# Final Project Instructions
## Experiment Overview: Free Trial Screener
At the time of this experiment, Udacity courses currently have two options on the course overview page: "start free trial", and "access course materials". If the student clicks "start free trial", they will be asked to enter their credit card information, and then they will be enrolled in a free trial for the paid version of the course. After 14 days, they will automatically be charged unless they cancel first. If the student clicks "access course materials", they will be able to view the videos and take the quizzes for free, but they will not receive coaching support or a verified certificate, and they will not submit their final project for feedback.


In the experiment, Udacity tested a change where if the student clicked "start free trial", they were asked how much time they had available to devote to the course.

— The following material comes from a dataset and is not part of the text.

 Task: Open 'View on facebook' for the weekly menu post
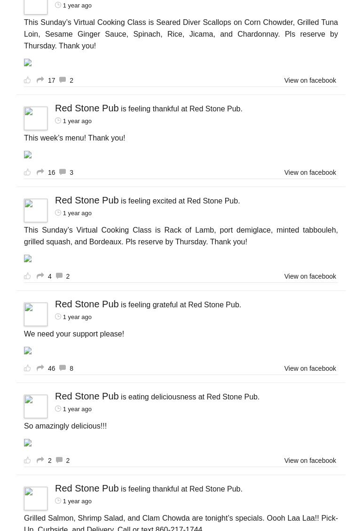310,172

If the student indicated 5 or more hours per week, they would be taken through the checkout process as usual. If they indicated fewer than 5 hours per week, a message would appear indicating that Udacity courses usually require a greater time commitment for successful completion, and suggesting that the student might like to access the course materials for free. At this point, the student would have the option to continue enrolling in the free trial, or access the course materials for free instead.


The hypothesis was that this might set clearer expectations for students upfront, thus reducing the number of frustrated students who left the free trial because they didn't have enough time—without significantly reducing the number of students to continue past the free trial and eventually complete the course. If this hypothesis held true, Udacity could improve the overall student experience and improve coaches' capacity to support students who are likely to complete the course.

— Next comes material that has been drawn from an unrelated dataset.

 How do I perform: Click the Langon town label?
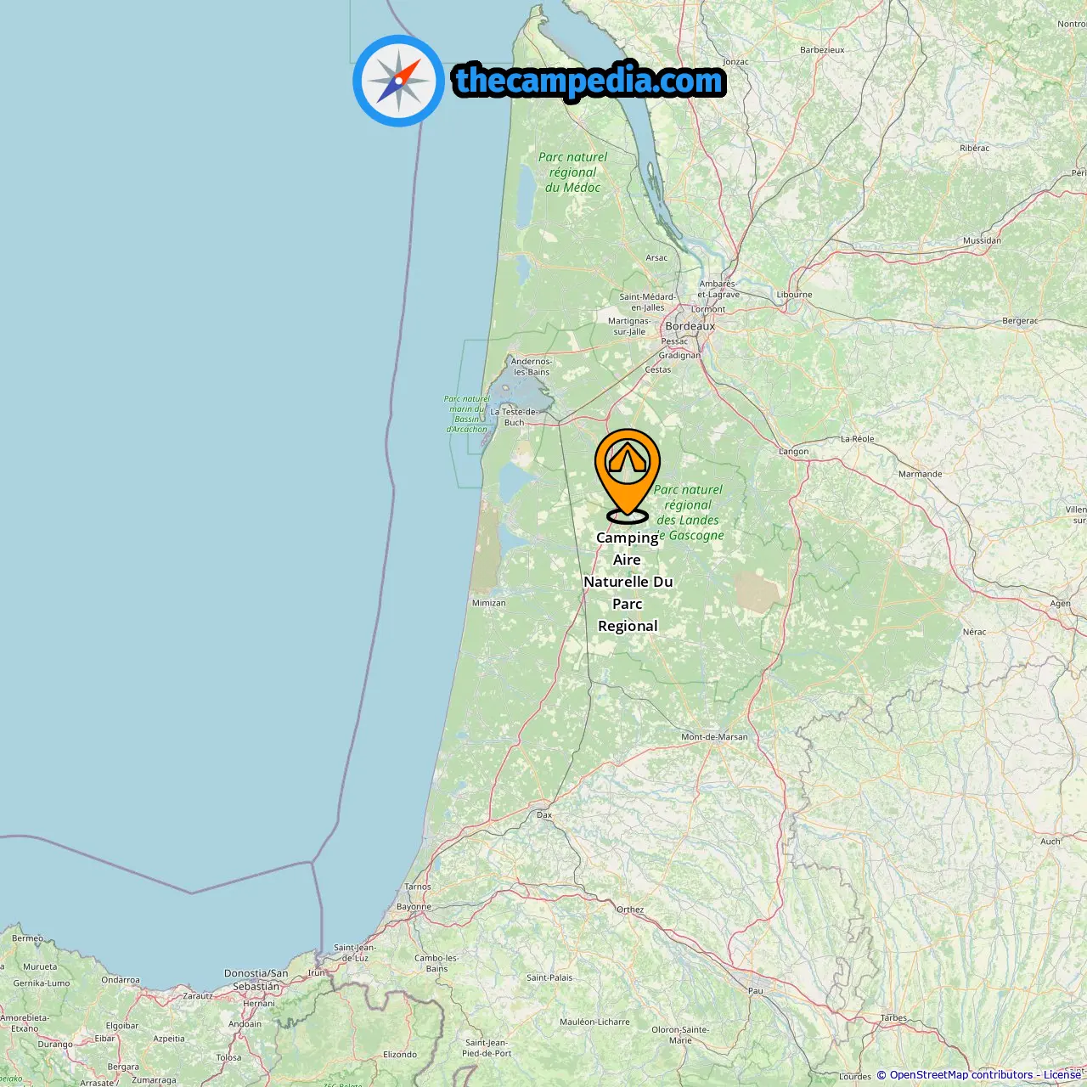click(794, 452)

The unit of diversion is a cookie, although if the student enrolls in the free trial, they are tracked by user-id from that point forward. The same user-id cannot enroll in the free trial twice. For users that do not enroll, their user-id is not tracked in the experiment, even if they were signed in when they visited the course overview page.



## Metric Choice
Which of the following metrics would you choose to measure for this experiment and why? For each metric you choose, indicate whether you would use it as an invariant metric or an evaluation metric. The practical significance boundary for each metric, that is, the difference that would have to be observed before that was a meaningful change for the business, is given in parentheses. All practical significance boundaries are given as absolute changes.


Any place "unique cookies" are mentioned, the uniqueness is determined by day. (That is, the same cookie visiting on different days would be counted twice.) User-ids are automatically unique since the site does not allow the same user-id to enroll twice.


* Number of cookies: That is, number of unique cookies to view the course overview page. (dmin=3000)
* Number of user-ids: That is, number of users who enroll in the free trial. (dmin=50)
* Number of clicks: That is, number of unique cookies to click the "Start free trial" button (which happens before the free trial screener is trigger). (dmin=240)
* Click-through-probability: That is, number of unique cookies to click the "Start free trial" button divided by number of unique cookies to view the course overview page. (dmin=0.01)
* Gross conversion: That is, number of user-ids to complete checkout and enroll in the free trial divided by number of unique cookies to click the "Start free trial" button. (dmin= 0.01)
* Retention: That is, number of user-ids to remain enrolled past the 14-day boundary (and thus make at least one payment) divided by number of user-ids to complete checkout. (dmin=0.01)
* Net conversion: That is, number of user-ids to remain enrolled past the 14-day boundary (and thus make at least one payment) divided by the number of unique cookies to click the "Start free trial" button. (dmin= 0.0075)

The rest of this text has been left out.